● SOURCE EXTRACT:
==========

Death stings the victim only once, but those left behind feel the pain of loss with every passing memory.
~ Unknown

The grief experienced after the loss of a loved one can be excruciating but if it is embedded with secrets and shame and confusion, it can be unmanageable and life-altering.  In How to Tend a Grave, two young teens, Liam Hall and Harmony Trahern, experience such grief and, though they are not acquainted with each other, grief will prompt their introduction and necessitate their interaction.

Though Liam knows his mother was an escort, it isn't until after she is killed in a hit-and-run accident and he must leave Toronto to live with his grandfather, Gully, in Dunlane, that Liam begins to learn how her choices have shaped their lives.  Though Liam's mom, Monica, hated Dunlane and had been ostracized by her own mother for having Liam out of wedlock, Dunlane is where Gully has his daughter buried, next to her mother at Mount Hope & Glory Cemetery.

Liam visits the cemetery daily to chat with his mom, to cry and to try to understand revelations about his mom that contradict what she had told him.  His cemetery visits, though, bring him under the scrutiny of local teen thug, Youth, and his nasty girlfriend, Crime, and their gang, Y4C, who claim the cemetery as their own.  Shrewdly, they will allow him to visit the cemetery if he joins their gang, thus becoming a 4, and following Youth's demands.  Though Liam recognizes their posturing as childish, their violent acts are very real and terrorizing the community. While Gully, a corrections officer, advises Liam to avoid the gang members, Liam, now called Ghoul Guy by Y4C, finds, "He's starved for belonging.  And hungry for the rush." (pg. 118)

==========

● EXTRACTED MATERIAL:
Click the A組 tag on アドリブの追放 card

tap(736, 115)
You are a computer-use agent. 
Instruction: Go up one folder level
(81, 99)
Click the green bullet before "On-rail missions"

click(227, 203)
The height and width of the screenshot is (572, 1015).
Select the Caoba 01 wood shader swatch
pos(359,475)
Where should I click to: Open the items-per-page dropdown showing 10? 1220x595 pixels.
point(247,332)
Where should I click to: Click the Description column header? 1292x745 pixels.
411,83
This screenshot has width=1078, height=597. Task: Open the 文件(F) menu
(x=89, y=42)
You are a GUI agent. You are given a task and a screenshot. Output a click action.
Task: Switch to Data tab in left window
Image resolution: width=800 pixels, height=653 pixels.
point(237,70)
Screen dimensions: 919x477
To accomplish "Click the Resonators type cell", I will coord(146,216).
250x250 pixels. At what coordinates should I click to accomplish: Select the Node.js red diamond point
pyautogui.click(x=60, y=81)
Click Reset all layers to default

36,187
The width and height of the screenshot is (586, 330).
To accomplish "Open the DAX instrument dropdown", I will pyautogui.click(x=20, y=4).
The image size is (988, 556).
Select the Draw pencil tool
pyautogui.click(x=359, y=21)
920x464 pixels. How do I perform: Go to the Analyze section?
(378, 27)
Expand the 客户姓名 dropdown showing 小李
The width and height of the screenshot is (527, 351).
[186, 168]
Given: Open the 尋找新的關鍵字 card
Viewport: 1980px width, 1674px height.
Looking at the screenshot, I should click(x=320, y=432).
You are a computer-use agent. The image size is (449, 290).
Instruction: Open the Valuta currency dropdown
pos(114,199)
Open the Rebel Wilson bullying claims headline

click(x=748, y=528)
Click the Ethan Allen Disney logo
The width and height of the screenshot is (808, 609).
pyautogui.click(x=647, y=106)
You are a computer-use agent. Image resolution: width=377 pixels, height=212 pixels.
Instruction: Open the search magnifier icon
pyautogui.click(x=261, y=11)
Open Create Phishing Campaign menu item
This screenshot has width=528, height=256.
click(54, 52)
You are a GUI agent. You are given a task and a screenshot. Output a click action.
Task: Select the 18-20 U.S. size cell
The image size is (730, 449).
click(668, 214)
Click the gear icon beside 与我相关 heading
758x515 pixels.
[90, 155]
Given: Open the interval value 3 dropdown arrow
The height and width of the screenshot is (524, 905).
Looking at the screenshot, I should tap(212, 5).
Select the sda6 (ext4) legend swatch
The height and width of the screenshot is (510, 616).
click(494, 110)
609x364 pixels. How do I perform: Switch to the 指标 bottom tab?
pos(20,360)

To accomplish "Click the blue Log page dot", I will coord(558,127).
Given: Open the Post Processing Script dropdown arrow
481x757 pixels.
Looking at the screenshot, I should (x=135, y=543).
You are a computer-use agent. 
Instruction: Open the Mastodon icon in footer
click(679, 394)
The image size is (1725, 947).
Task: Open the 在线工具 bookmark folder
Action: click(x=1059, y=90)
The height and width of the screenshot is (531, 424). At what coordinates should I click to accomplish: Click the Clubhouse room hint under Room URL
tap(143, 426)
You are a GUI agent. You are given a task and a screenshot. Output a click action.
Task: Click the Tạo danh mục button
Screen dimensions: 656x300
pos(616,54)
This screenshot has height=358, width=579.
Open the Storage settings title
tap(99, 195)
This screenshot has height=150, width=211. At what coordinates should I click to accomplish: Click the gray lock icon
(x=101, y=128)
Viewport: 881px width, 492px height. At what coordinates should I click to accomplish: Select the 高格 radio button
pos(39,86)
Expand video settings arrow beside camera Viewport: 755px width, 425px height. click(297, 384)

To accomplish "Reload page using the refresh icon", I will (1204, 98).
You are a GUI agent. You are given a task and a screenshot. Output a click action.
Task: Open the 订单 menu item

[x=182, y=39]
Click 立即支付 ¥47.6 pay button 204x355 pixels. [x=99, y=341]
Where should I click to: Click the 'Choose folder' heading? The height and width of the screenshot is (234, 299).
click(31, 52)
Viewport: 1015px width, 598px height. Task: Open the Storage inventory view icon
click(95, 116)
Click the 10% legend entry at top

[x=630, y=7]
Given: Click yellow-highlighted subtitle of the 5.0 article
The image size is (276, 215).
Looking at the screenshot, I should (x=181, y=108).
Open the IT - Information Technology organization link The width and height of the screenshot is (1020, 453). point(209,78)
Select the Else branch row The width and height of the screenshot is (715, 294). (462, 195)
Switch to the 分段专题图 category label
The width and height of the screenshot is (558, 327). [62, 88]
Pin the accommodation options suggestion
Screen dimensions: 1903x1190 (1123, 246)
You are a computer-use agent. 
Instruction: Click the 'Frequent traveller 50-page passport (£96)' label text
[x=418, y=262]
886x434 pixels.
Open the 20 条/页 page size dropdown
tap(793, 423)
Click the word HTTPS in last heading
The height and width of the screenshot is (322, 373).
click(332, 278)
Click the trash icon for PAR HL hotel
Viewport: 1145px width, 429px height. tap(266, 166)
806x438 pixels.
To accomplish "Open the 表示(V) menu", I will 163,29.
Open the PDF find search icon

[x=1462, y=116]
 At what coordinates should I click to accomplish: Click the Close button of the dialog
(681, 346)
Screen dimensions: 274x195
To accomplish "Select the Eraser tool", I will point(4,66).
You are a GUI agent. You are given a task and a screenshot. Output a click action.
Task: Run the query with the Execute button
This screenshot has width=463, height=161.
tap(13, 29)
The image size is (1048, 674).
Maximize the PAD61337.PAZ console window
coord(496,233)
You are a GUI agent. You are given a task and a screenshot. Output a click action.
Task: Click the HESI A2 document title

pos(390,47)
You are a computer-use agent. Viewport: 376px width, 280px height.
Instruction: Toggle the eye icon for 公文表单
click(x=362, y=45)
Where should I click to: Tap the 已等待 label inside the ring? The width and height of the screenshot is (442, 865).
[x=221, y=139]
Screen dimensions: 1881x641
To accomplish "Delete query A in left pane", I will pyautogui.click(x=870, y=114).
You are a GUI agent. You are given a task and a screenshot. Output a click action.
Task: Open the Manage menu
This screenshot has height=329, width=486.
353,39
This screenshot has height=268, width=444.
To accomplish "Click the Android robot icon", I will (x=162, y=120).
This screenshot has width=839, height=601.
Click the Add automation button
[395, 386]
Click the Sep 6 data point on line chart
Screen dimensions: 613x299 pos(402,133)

==========

● EXERCISE TASK A:
In the review of How to Tend a Grave, what is Gully's job?
● EXERCISE TASK B:
Pick up the review of How to Tend a Grave after its last sentence and keep writing it.

● FINAL RESULT A:
He is a corrections officer.

● FINAL RESULT B:
Harmony Trahern, not yet sixteen, also visits the cemetery, recording in a journal the epitaphs on the gravestones of dead babies.  In this notebook, she also addresses entries to Rue, the baby she conceived with Jordan,  before Harmony recognized what a mistake it was hanging with him and his new group, Y4C.  It is during her visits to the cemetery that Harmony notices Liam and introduces herself.  They are instantly attracted to one another, though they share very little about themselves, both fearful that their choices related to Y4C and family history will come between them.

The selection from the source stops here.